组成蛋白质基本结构的多肽链两端，原则上是一端有一个氨基末端残基，另一端带有一个羧基末端残基。前者是将α氨基保持游离状态的氨基酸残基，后者是将α羧基保持游离状态的氨基酸残基。

采用1-氟-2，4-二硝基苯的桑格（F．Sanger）的DNP法（DNPmethod），在历史上是很著名的。该法可作为鉴定或定量分析位于氨基末端的氨基酸残基的方法。也广泛采用将DNP法超微量化的dansyl法（用5-二甲氨基萘磺酰氯）。Edman降解法是从氨基末端开始测定氨基酸排列顺序的有效分析法。还可采用氨肽酶降解进行氨基末端分析。

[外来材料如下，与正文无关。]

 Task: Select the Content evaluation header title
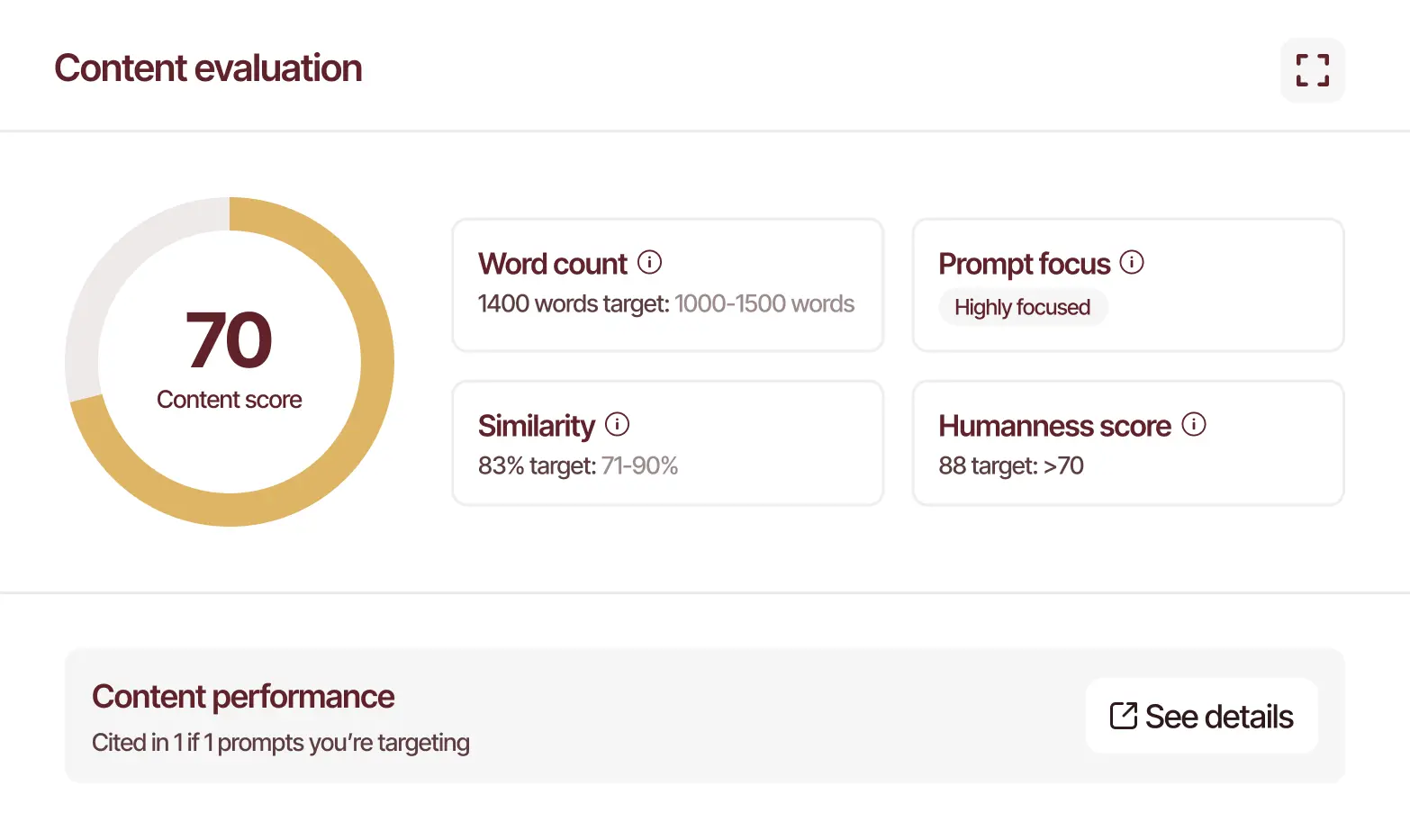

真核细胞内80%可溶蛋白由于翻译后修饰的结果，其N末端NH2基都被封闭，因而难以进行Edman降解；另外，微量蛋白的分离过程也可能导致氨基酸末端的人为封闭。因此，氨基酸序列的分析，只有在去除这些基团之后，或将该蛋白从内部切断，然后对从产生的混合物分离得到的各个肽段进行测序才能得到。除此之外，对降解蛋白各个肽段的测序结果，能对该蛋白有更精确的鉴定。从而为随后的分子克隆方案提供更多可能的选择，而且，某些蛋白序列数据，对于说明DNA顺序数据，确定蛋白质的修饰位点（酰化、甲基化、糖基化、磷酰化以及信号肽或前序列的切割位点等），以及对于蛋白质晶体结构的解释是很必要的。一般可以通过以下的方法分离制备蛋白质并得到蛋白质序列的信息：①化学降解或酶降解后纯化蛋白；②从混合物中分离所产生的内部切割的肽段；③分析鉴定所得到各个肽段。